The multi-pool z-spectra and NOE_MTR map both show that there is a drop in NOE signal (10%) in the infarcted region compared to the healthy tissue in the pig heart. This is most likely due to a degradation of lipids and macromolecules such as collagen during the myocardial infarction. It is the first time these molecular changes have been demonstrated using rNOE and NOE_MTR. Therefore, rNOE and NOE_MTR may serve as a biomarker to track lipidomic changes in CVD. Unlike, z-spectral asymmetry based measurements, the NOE_MTR measurements can be performed rapidly under breath hold conditions to mitigate cardiac motion related issues. Furthermore, given higher magnitude of the signal and low amplitude saturation pulse, this method can be implemented at 3T with sufficient SNR. Thus, the translational potential of this approach to human studies is high and may overcome some of the limitations of ¹H MRS study of cardiac steatosis.
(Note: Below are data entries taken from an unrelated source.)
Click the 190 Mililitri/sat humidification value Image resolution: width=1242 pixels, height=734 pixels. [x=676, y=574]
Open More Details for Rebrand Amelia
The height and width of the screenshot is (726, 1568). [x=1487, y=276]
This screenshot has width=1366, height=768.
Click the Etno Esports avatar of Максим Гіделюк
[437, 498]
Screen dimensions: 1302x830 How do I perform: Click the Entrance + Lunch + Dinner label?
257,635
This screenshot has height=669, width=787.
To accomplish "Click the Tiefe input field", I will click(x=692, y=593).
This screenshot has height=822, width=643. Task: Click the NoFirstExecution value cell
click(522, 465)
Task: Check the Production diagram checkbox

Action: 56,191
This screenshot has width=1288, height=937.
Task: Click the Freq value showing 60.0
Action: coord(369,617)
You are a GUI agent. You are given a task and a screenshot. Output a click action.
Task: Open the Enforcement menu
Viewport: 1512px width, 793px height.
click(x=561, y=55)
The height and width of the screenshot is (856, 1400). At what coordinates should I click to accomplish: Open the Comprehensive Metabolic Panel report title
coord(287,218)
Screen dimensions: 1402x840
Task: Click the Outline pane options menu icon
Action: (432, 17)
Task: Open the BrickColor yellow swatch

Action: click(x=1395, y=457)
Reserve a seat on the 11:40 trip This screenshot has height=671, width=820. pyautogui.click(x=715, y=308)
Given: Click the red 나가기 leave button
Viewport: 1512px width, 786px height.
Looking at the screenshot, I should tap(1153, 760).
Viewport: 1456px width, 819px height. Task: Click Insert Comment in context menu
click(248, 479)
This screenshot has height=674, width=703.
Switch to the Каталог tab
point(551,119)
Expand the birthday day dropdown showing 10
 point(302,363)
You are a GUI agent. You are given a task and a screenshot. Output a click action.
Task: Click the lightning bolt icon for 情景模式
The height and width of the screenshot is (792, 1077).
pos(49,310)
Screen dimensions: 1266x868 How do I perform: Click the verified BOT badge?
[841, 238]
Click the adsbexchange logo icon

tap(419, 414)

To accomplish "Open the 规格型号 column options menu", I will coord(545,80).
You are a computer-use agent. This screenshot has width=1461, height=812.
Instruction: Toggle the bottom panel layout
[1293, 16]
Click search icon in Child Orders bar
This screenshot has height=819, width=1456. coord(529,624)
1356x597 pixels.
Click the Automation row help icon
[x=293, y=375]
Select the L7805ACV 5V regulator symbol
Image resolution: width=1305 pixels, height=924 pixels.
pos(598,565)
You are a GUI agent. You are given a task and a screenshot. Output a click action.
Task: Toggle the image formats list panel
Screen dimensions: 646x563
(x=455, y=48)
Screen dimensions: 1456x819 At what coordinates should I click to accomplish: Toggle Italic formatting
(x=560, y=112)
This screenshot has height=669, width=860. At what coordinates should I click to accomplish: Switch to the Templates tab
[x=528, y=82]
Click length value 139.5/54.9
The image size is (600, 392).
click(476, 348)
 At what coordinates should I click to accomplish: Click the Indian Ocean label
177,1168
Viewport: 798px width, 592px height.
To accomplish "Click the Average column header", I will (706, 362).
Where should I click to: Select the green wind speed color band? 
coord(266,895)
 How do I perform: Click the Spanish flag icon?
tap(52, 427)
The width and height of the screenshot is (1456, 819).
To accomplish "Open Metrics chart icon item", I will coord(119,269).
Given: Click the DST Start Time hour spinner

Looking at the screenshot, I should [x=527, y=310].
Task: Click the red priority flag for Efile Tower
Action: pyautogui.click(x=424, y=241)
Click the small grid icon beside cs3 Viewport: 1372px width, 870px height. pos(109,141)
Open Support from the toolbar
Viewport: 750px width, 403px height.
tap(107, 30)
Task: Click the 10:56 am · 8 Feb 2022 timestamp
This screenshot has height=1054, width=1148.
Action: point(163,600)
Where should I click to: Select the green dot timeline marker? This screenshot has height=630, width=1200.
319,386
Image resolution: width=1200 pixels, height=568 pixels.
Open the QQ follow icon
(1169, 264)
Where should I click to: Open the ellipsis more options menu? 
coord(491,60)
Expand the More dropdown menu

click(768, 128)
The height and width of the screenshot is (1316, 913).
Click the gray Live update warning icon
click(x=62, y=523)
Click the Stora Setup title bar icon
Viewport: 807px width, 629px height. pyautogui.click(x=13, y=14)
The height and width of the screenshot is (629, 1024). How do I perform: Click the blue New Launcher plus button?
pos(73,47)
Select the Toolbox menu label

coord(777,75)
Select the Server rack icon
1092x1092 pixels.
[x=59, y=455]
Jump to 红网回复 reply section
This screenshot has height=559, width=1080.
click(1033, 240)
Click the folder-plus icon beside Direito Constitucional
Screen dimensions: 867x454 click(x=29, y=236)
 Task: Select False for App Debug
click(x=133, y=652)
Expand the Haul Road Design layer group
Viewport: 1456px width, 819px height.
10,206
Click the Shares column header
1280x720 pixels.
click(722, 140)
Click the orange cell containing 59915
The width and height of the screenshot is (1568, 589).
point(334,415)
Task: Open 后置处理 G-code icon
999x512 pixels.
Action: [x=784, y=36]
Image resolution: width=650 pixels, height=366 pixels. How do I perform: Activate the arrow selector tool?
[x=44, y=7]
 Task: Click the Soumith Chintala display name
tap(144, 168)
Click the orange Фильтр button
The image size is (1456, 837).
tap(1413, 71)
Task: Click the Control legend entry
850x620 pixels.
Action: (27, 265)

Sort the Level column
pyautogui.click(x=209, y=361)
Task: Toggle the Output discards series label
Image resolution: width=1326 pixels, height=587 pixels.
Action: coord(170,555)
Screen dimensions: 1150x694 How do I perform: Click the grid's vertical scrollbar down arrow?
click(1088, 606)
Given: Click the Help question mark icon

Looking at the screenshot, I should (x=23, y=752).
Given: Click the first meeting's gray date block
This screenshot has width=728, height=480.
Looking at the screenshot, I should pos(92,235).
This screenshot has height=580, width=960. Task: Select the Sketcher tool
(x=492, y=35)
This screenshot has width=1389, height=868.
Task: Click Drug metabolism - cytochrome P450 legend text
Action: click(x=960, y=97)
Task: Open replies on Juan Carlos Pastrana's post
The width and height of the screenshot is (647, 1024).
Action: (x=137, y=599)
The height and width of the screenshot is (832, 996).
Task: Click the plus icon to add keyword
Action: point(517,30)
However, more work is needed to determine the amount and type of lipids and macromolecular contributions to the NOE_MTR.

Acknowledgements

Research reported in this publication was supported by the National Institute of Biomedical Imaging and Bioengineering of the National Institutes of Health under award number P41EB029460, the National Institute of Aging of the National Institutes of Health under award numbers R56AG062665 and R01AG071725, and by the National Heart, Lung, and Blood Institute under the award numbers R01HL137984 and F31HL158217.